En 2008, l'indicateur conjoncturel de fécondité du Japon a atteint la valeur de 1,37 enfants par femme. C'est la troisième année qu'il remonte après avoir atteint sa valeur la plus basse. Il était en effet de 1,26 en 2005, de 1,32 en 2006 et de 1,34 en 2007. Rappelons que l'indicateur conjoncturel de fécondité, selon la définition de l'INSEE, est la somme des taux de fécondité par âge observés une année donnée. Il mesure le nombre d'enfants qu'aurait une femme tout au long de sa vie, si les taux de fécondité observés l'année considérée à chaque âge demeuraient inchangés. Le seuil de renouvellement des générations, valeur pour laquelle une population se maintient, correspond à une valeur de 2,1.
On a également compté 1.092.000 naissances, soit 2000 de plus par rapport à 2007. Les nombres de naissances d'un premier ou d'un deuxième enfant ont diminué ; par contre, le nombre de naissances dans les familles comprenant déjà au moins deux enfants a augmenté de 3%. Ces chiffres sont cependant à nuancer.

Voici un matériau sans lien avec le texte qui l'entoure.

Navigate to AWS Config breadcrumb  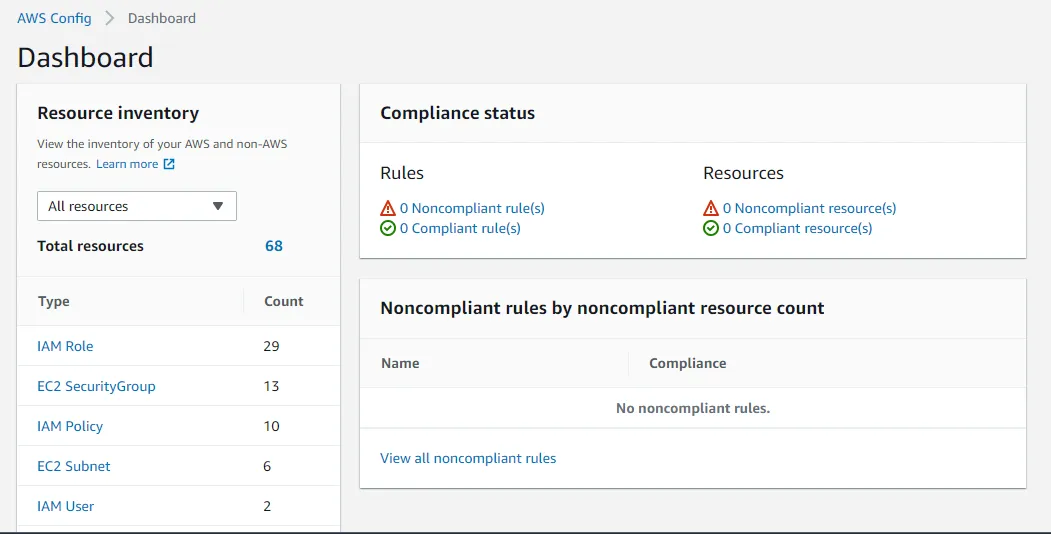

Selon le ministère, les naissances supplémentaires s'expliquent surtout par le fait que 2008 était une année bissextile.
Par ailleurs, la mortalité a atteint un chiffre record de 1,14 million. En conséquence, pour la deuxième année consécutive, la population du pays a décru, puisqu'on compte 51.000 japonais de moins qu'en 2007. Elle continue également à vieillir : les enfants âgés de moins de 15 ans représentent maintenant 13% de la population, une proportion qui diminue depuis 35 ans. Au contraire, 22,5% de la population est désormais âgée de plus de 60 ans.

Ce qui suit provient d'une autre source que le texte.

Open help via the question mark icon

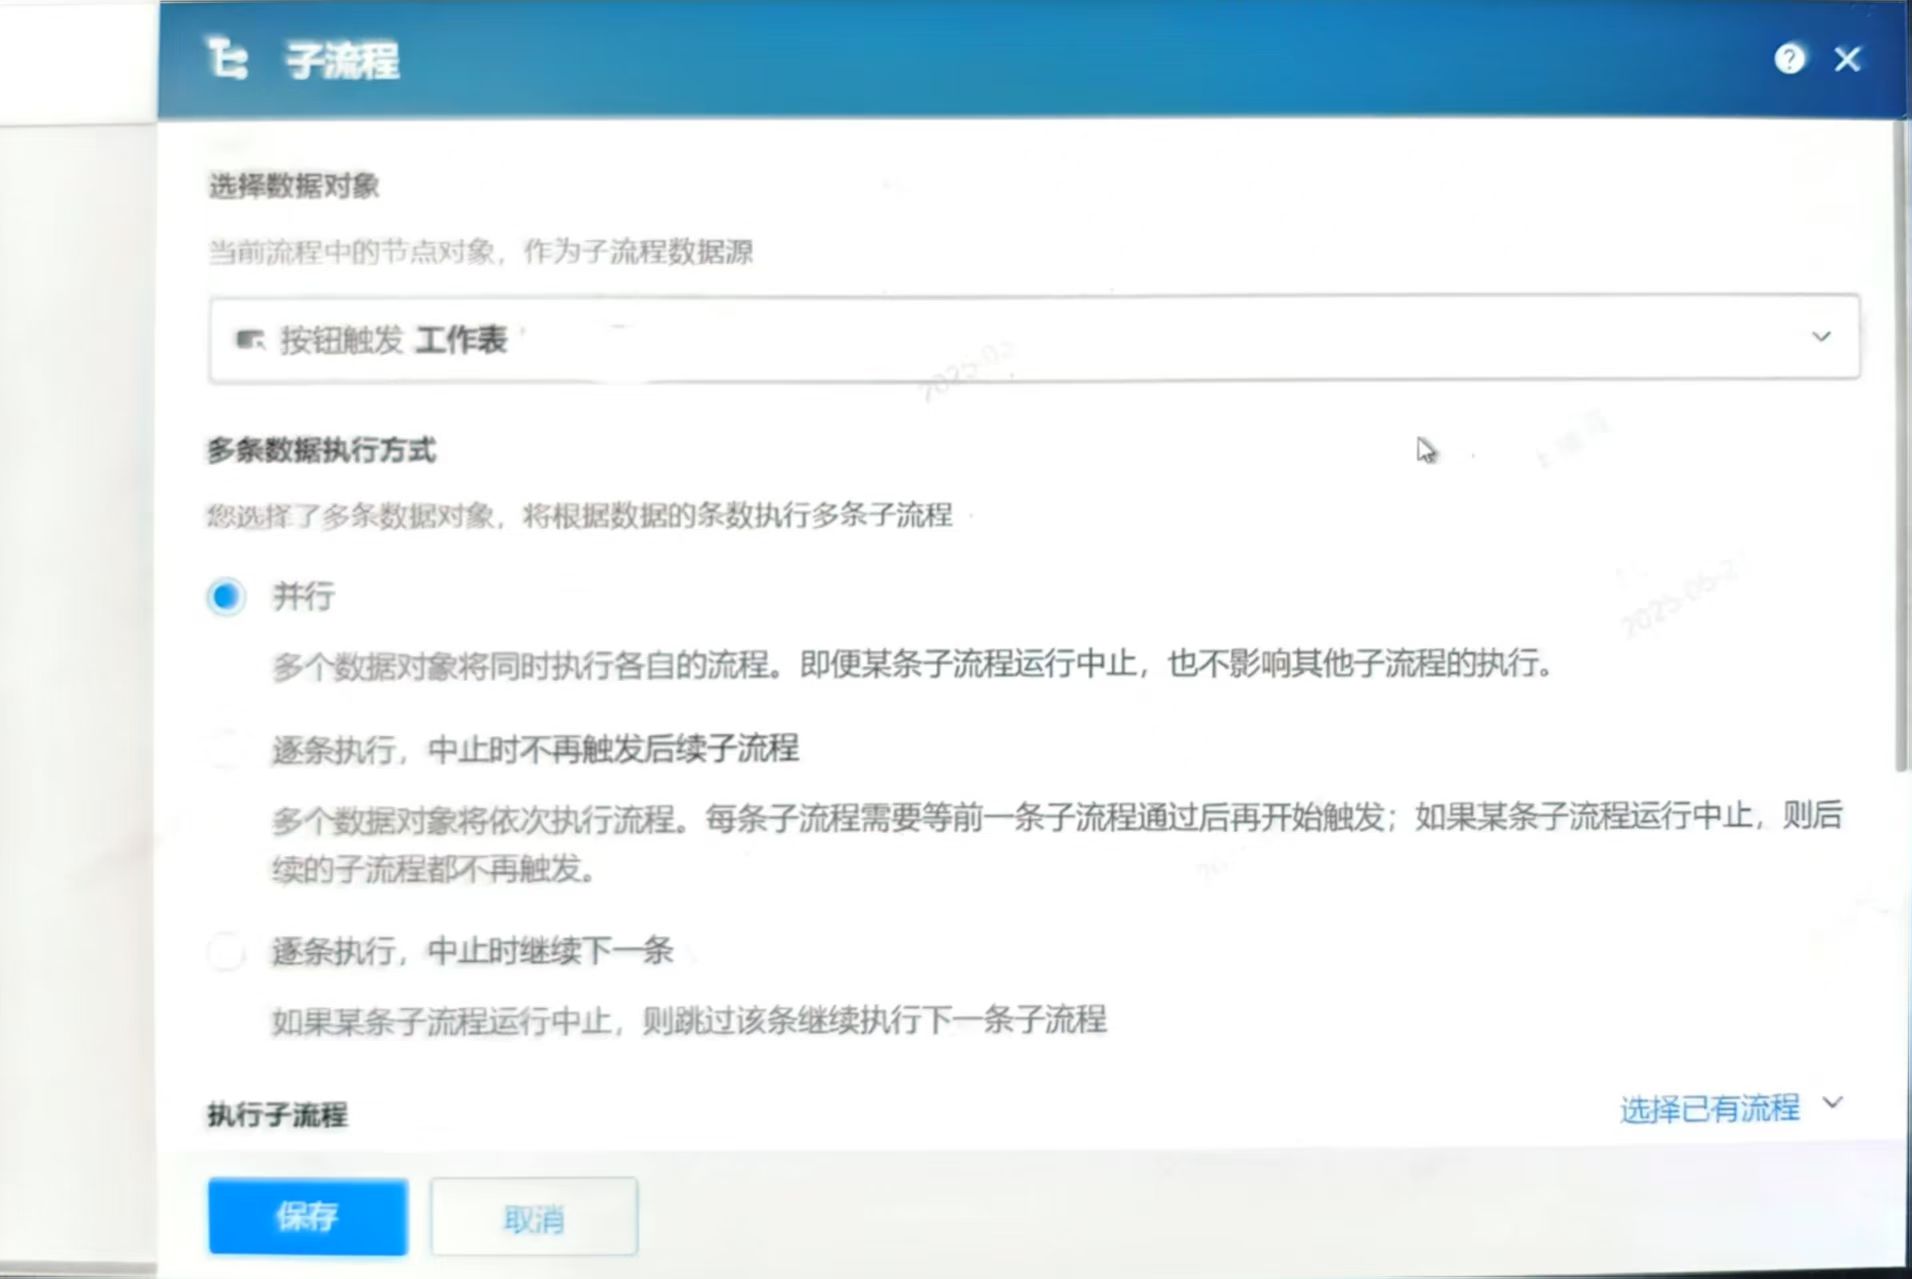coord(1789,59)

Cette situation représente un problème préoccupant pour le Japon. En effet, le vieillissement de la population entraine une augmentation des dépenses de santé et, à terme, une diminution de la force de travail du pays, même si l'âge de la retraite est graduellement repoussé. En début d'année, le premier ministre japonais, Monsieur Tarô Asô, a annoncé plusieurs mesures visant à promouvoir une hausse des naissances, notamment l'augmentation des allocations familiales, la gratuité des consultations prénatales, la création de nouvelles unités de soins néonatals, ainsi que la création de 150.000 places en garderie d'ici à l'année fiscale 2010.